Effectiveness of interventions to indirectly support food and drink intake in people with dementia: Eating and Drinking Well IN dementiA (EDWINA) systematic review.

BACKGROUND: Risks and prevalence of malnutrition and dehydration are high in older people but even higher in older people with dementia. In the EDWINA (Eating and Drinking Well IN dementiA) systematic review we aimed to assess effectiveness of interventions aiming to improve, maintain or facilitate food/drink intake indirectly, through food service or dining environment modification, education, exercise or behavioural interventions in people with cognitive impairment or dementia (across all settings, levels of care and support, types and degrees of dementia). METHODS: We comprehensively searched Medline and twelve further databases, plus bibliographies, for intervention studies with ≥3 cognitively impaired adult participants (any type/stage).
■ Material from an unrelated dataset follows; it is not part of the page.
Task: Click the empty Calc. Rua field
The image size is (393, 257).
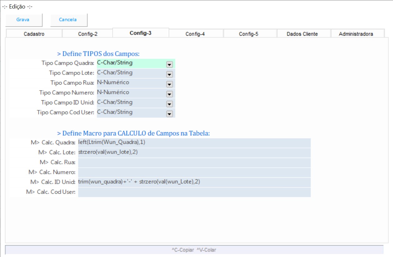Action: click(194, 163)
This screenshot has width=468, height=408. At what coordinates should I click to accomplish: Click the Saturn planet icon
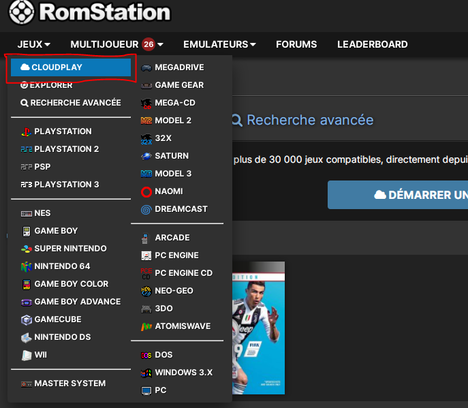tap(146, 156)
The review was conducted with service user input in accordance with Cochrane Collaboration's guidelines. We duplicated assessment of inclusion, data extraction, and validity assessment, tabulating data. Meta-analysis (statistical pooling) was not appropriate so data were tabulated and synthesised narratively. RESULTS: We included 56 interventions (reported in 51 studies). Studies were small and there were no clearly effective, or clearly ineffective, interventions. Promising interventions included: eating meals with care-givers, family style meals, soothing mealtime music, constantly accessible snacks and longer mealtimes, education and support for formal and informal care-givers, spaced retrieval and Montessori activities, facilitated breakfast clubs, multisensory exercise and multicomponent interventions. CONCLUSIONS: We found no definitive evidence on effectiveness, or lack of effectiveness, of specific interventions but studies were small and short term. A variety of promising indirect interventions need to be tested in large, high-quality RCTs, and may be approaches that people with dementia and their formal or informal care-givers would wish to try. TRIAL REGISTRATION: The systematic review protocol was registered (CRD42014007611) and is published, with the full MEDLINE search strategy, on Prospero (http://www.crd.york.ac.uk/PROSPERO/display_record.asp?ID=CRD42014007611).
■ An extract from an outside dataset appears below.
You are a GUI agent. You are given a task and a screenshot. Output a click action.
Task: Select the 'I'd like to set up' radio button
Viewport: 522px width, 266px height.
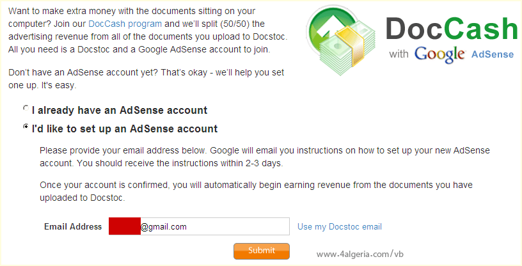tap(26, 128)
Effectiveness of interventions to directly support food and drink intake in people with dementia: systematic review and meta-analysis.

BACKGROUND: Eating and drinking difficulties are recognised sources of ill health in people with dementia. In the EDWINA (Eating and Drinking Well IN dementiA) systematic review we aimed to assess effectiveness of interventions to directly improve, maintain or facilitate oral food and drink intake, nutrition and hydration status, in people with cognitive impairment or dementia (across all settings, levels of care and support, types and degrees of dementia). Interventions included oral nutrition supplementation, food modification, dysphagia management, eating assistance and supporting the social element of eating and drinking. METHODS: We comprehensively searched 13 databases for relevant intervention studies. The review was conducted with service user input in accordance with Cochrane Collaboration's guidelines. We duplicated assessment of inclusion, data extraction, and validity assessment, tabulating data, carrying out random effects meta-analysis and narrative synthesis. RESULTS: Forty-three controlled interventions were included, disappointingly none were judged at low risk of bias. Oral nutritional supplementation studies suggested small positive short term but unclear long term effects on nutritional status. Food modification or dysphagia management studies were smaller and of low quality, providing little evidence of an improved nutritional status. Eating assistance studies provided inconsistent evidence, but studies with a strong social element around eating/drinking, although small and of low quality provided consistent suggestion of improvements in aspects of quality of life. There were few data to address stakeholders' questions. CONCLUSIONS: We found no definitive evidence on effectiveness, or lack of effectiveness, of specific interventions but studies were small and short term. People with cognitive impairment and their carers have to tackle eating problems despite this lack of evidence, so promising interventions are listed. The need remains for high quality trials tailored for people with cognitive impairment assessing robust outcomes. SYSTEMATIC REVIEW REGISTRATION: The systematic review protocol was registered (CRD42014007611) and is published, with the full MEDLINE search strategy, on Prospero.

A systematic review of strategies to recruit and retain primary care doctors.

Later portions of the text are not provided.